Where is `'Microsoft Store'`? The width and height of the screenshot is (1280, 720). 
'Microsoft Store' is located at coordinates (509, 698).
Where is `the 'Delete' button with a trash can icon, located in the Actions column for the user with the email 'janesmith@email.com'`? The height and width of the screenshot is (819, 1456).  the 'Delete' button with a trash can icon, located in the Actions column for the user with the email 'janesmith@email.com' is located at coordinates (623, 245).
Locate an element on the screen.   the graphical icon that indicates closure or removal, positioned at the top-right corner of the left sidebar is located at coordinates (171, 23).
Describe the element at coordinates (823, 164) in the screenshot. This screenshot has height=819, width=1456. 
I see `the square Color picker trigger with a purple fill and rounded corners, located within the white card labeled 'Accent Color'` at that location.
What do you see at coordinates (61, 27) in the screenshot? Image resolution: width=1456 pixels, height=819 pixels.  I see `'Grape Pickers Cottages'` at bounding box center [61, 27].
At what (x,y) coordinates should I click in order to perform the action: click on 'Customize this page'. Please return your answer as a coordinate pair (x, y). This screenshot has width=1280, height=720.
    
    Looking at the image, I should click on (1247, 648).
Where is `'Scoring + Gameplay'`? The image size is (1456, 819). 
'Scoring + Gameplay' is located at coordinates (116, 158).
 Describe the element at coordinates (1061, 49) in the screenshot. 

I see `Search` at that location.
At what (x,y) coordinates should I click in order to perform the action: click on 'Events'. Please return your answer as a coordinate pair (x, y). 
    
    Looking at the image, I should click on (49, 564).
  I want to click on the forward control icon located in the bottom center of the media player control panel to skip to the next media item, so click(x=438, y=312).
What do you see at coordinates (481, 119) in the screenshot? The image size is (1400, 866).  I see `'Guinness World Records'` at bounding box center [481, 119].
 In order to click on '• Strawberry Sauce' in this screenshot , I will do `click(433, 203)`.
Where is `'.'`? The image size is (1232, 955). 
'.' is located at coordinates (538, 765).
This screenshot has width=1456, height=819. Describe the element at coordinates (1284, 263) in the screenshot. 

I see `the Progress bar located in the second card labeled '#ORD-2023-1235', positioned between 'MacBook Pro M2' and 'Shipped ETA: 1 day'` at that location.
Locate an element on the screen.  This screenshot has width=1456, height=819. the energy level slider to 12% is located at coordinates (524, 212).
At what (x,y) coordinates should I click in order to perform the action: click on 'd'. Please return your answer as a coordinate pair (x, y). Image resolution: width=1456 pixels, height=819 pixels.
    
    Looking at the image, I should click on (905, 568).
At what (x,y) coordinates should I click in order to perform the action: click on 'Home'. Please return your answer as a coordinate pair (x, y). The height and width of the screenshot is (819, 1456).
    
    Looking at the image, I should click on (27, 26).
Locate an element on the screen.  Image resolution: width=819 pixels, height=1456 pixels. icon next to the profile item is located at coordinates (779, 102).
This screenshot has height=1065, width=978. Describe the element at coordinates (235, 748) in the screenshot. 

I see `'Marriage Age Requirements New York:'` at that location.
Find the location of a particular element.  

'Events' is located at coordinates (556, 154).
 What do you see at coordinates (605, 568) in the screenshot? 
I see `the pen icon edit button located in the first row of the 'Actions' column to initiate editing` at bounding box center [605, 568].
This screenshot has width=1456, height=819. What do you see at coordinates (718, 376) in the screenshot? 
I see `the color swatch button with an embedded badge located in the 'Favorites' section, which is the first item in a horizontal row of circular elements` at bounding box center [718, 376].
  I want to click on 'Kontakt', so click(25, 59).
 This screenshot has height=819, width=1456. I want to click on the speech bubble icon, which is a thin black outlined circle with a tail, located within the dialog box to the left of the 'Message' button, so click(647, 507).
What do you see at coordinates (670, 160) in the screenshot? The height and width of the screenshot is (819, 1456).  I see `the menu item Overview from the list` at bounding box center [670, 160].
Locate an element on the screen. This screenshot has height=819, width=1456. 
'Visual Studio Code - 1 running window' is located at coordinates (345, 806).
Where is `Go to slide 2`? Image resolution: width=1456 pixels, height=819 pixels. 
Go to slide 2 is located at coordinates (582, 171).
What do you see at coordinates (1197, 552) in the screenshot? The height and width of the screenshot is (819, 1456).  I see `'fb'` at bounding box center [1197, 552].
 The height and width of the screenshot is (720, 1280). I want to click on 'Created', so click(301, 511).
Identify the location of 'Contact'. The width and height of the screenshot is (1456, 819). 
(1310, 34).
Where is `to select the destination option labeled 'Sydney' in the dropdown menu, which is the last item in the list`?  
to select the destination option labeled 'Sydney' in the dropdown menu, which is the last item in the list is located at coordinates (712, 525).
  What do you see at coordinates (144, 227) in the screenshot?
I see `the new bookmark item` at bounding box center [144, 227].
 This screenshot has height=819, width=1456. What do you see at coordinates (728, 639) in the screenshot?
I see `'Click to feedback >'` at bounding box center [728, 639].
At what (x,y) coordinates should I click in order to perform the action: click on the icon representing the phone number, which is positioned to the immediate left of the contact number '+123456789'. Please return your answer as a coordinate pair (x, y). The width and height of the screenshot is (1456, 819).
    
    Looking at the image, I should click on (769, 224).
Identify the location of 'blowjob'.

• • • • •

» What is required
Can you print, unchanged, the lines from the one containing "y). Image resolution: width=1456 pixels, height=819 pixels." through the one containing "Looking at the image, I should click on (905, 568).", including both of those lines?

» Solution below
At what (x,y) coordinates should I click in order to perform the action: click on 'd'. Please return your answer as a coordinate pair (x, y). Image resolution: width=1456 pixels, height=819 pixels.
    
    Looking at the image, I should click on (905, 568).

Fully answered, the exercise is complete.